Work task>
Please output the entries below from the line that contains "Task: Click the 'Настройки' button" through the final line, reproduced exactly and alone.

Data supplied>
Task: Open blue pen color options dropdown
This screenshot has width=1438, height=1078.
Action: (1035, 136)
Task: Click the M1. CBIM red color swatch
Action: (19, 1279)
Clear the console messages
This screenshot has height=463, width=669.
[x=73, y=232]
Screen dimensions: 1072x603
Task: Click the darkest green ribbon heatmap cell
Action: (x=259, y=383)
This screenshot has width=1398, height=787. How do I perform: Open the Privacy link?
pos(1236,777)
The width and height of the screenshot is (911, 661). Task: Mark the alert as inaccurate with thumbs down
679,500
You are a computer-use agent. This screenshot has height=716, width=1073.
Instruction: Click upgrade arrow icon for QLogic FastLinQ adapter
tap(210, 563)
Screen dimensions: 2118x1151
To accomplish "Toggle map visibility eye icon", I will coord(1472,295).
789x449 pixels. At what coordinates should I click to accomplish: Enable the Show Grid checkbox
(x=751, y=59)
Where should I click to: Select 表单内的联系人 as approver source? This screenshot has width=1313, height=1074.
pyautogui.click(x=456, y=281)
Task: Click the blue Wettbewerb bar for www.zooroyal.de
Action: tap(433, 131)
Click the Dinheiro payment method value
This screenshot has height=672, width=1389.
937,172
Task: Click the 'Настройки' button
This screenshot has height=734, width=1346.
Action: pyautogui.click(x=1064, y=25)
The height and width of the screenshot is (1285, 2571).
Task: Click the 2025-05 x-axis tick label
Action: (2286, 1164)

Expected answer>
Task: Click the 'Настройки' button
This screenshot has height=734, width=1346.
Action: pyautogui.click(x=1064, y=25)
The height and width of the screenshot is (1285, 2571).
Task: Click the 2025-05 x-axis tick label
Action: (2286, 1164)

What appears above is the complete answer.